Our analysis did not reveal any correlation between the percentage homology and the expression profiles of the genes in the segmentally duplicated regions of rice. However, a pair of genes was found to have similar expression patterns even though they showed ∼40% homology in their cDNA sequences (Supplementary Table 3; Fig.  8).

Apart from regulation at the level of transcription, genes with intron-exon gene structure can possibly also be regulated at the level of splicing. Genes with multiple introns can be alternatively spliced, leading in many cases to functional protein isoforms, thus increasing the coding potential of the genome (Smith and Valcarcel 2000). There are a number of well-known examples in Drosophila, Caenorhabditis elegans and vertebrates resulting in 2 to as many as 576 possible alternatively spliced forms (Black 1998; Blencowe 2006; Cahill 2004; Shao et al. 2006; Sharp 1994; Worch et al. 2006). Unlike the many examples in animal systems, there are very few examples of gene regulation involving alternative splicing in plants (Lorkovic et al. 2000; Lucyshyn et al. 2007; Reddy 2001). Ribulose-1,5-bisphosphate carboxylase/ oxygenase (Rubisco) activase represents one of the best-known examples of alternative splicing in higher plants. Alternative splicing of Rubisco activase, in most plant species, yields two polypeptides of different sizes that are identical except for an additional number of amino acids at the C terminus of the larger isoform (Werneke et al. 1989). A list of 29 plant pre-mRNAs that undergo alternative splicing, many of which are known to encode proteins with different functions and/or different cellular or subcellular localization patterns, was presented by Reddy (2001). In rice, 21.2% of the expressed genes undergo alternative splicing (Wang and Brendel 2006). Amongst the genes involved in reproductive development, FCA is alternatively spliced to form four different transcripts in a spatially and temporally controlled manner to limit the amount of functional FCA protein (Macknight et al. 2002). Of the 189 ZOS genes described here 20 loci can possibly be alternatively spliced. cDNA evidence exists for 12 ZOS loci resulting in 22 genes which exhibit single or multiple exon exclusions and retention of partial or complete intron sequences. Six of the loci also produce gene models with missing ZF coding sequences and are likely to generate functionally distinct proteins. Studies aimed at understanding differential expression of these alternatively spliced mRNA in a development and temporal context could unravel some of the mysteries concerning role of post-transcriptional gene regulation in plants.

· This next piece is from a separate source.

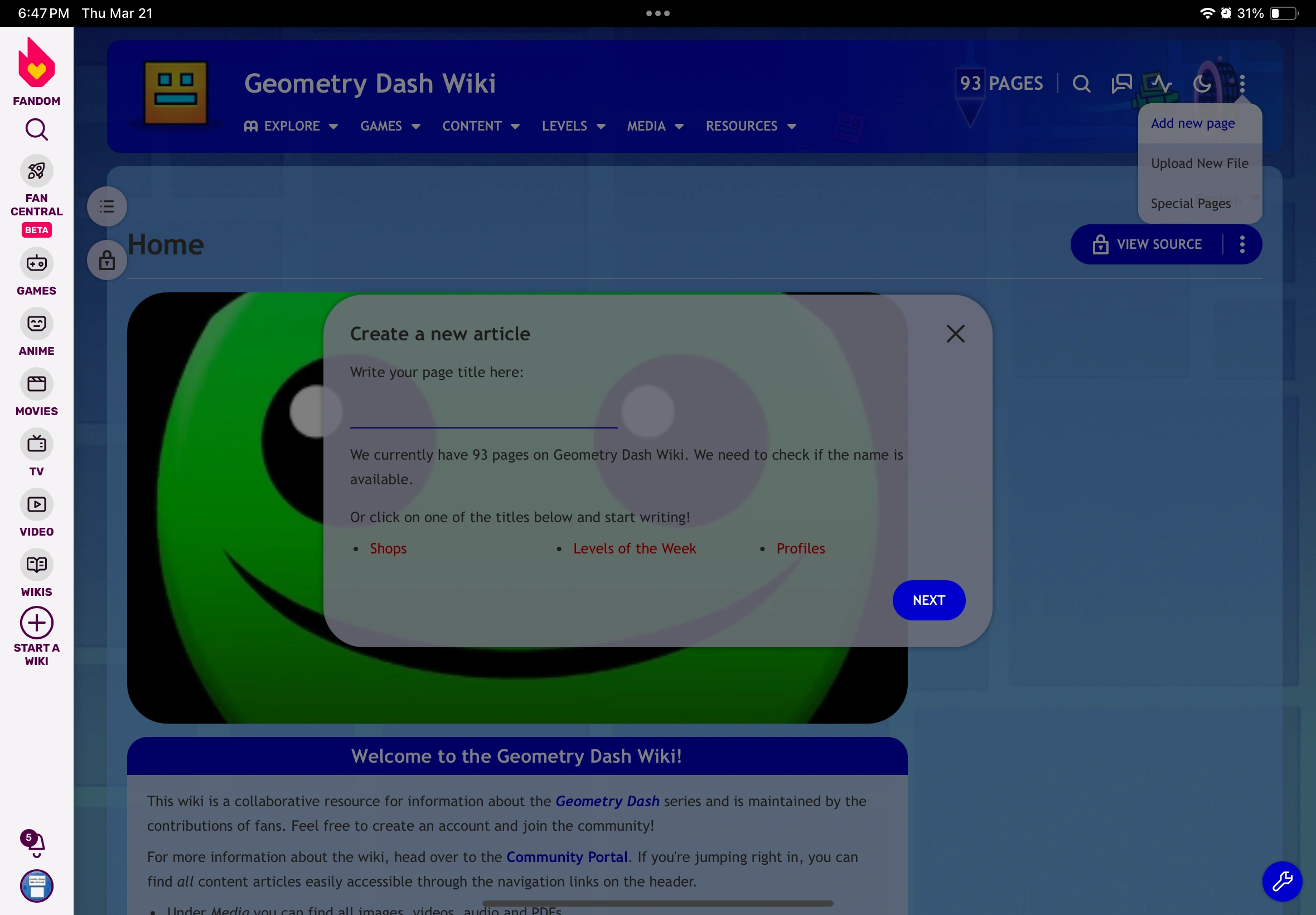Toggle table of contents list button

click(107, 206)
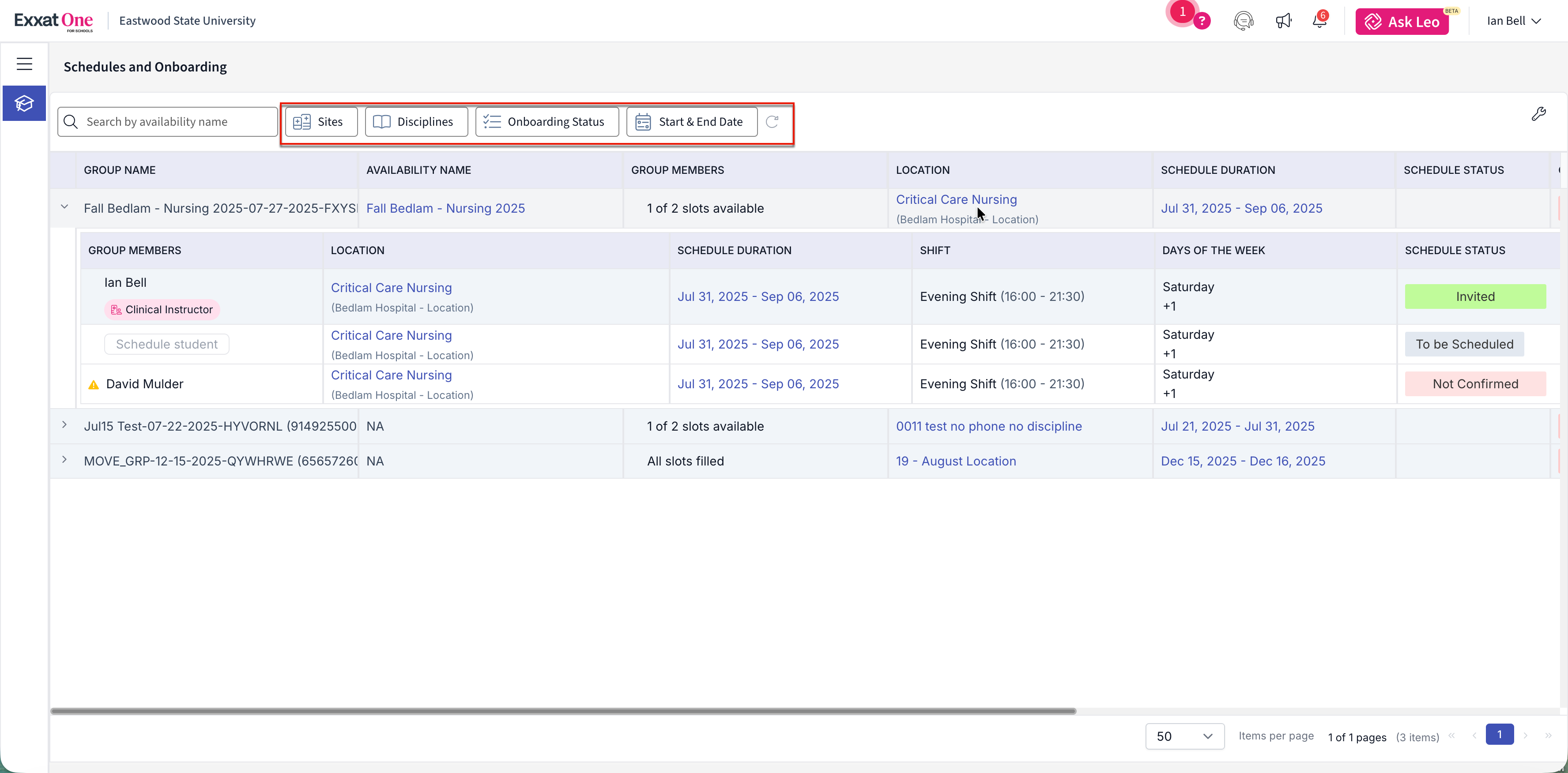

Additionally, six genes were found which had a KOME cDNA transcribed from the opposite direction (Supplementary Table 2). Though ‘nested genes’ or overlapping genes reported from organisms as diverse as bacteria, viruses, Drosophila and humans (Gibson et al. 2005), lie in opposite orientation in the intron of a larger gene, in rice, the exons of antisense genes overlap with the exons of the C2H2 genes (ZOS1-12, ZOS1-22 and ZOS12-02). In plants, genes with overlapping ends have been reported from maize chloroplast (Schwarz et al. 1981). However, the analysis of our microarray data did not suggest any direct influence of the expression of one gene on the other (data not shown).

In conclusion, a comprehensive account of C2H2 ZF protein encoding gene family has been presented along with the expression profiles of 179 genes during stages of vegetative and reproductive development and three abiotic stress conditions. These data would be useful in selecting candidate genes for functional validation in relation to stress and various aspects of reproductive development in rice and other crops.